How does one adequately diagnose the current state of the economy?
Clearly there is no consensus whether the financial crisis which culminated
in 2007-2008 should be seen as a symptom of the structural
crisis of neoliberal capitalism only, or of capitalism in general. Moreover,
one should keep in mind that the term ‘crisis’ is itself laden with
different ideologems. The discourse on ‘crisis’ implies that there is a
superior prior state of capitalism, free of any crisis, and subsequently
that we are now witnessing a phase which is alien to the ‘normal
functioning’ of the system.
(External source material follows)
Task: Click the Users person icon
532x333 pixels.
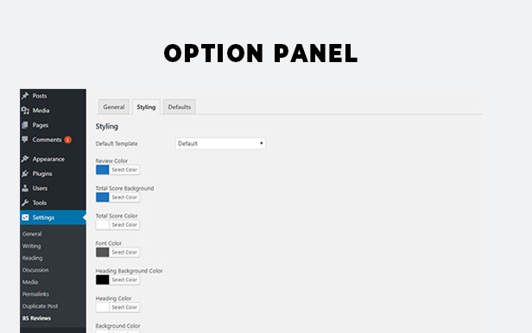Action: click(x=25, y=188)
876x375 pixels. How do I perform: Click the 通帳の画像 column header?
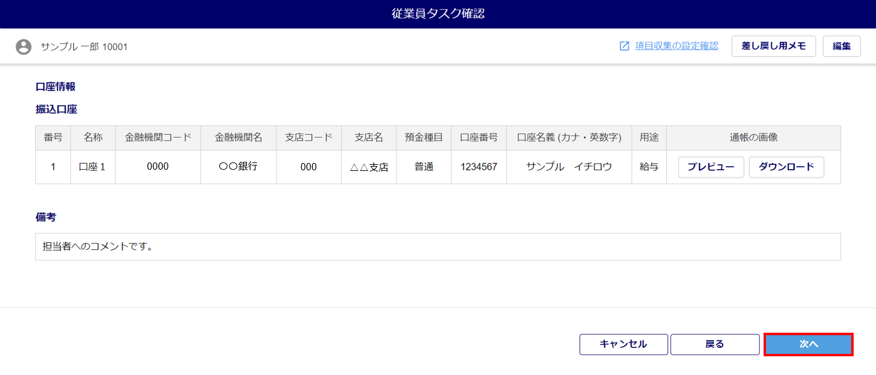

Should we understand the crisis merely
as means for restructuring the existing system, or as the beginning
of an irreversible demise of the current mode of production, or even
an objective indetermination between the two possibilities? Has the
crisis enabled the exact preservation of the status quo and prevented
any change, or was it on the contrary the crucial catalyst for the politicization
of the otherwise depoliticized actors within late capitalism?
And in any case, on what ground relies our answers to this alternative?
We are indeed simultaneously exposed to various suggestions, more
or less grounded suggestions, apologias and identifications of fundamental
contradictions within the capitalist reproduction process.
In The Communist Manifesto Marx and Engels argue that capitalism
is a social order which arises and subsists in the form of a critique of
all alternative orders and subjective dispositions. In that perspective,capitalism has proven more radical than its competitors: it has destroyed
the ‘Ancien Régime’, has rendered all societal bonds flexible
and has constantly revolutionized the means of production. It is a
system in which “all that is solid melts into air, all that is holy is profaned”.
To what extent, then, is it even possible to formulate a critique
of such societal system, a system that has managed to incorporate critique
itself? Can one stage a revolution against the ‘revolution’ itself?
If capitalism thus emerges as the actual constitutive framework of our
thought, how do we begin to think beyond capitalism?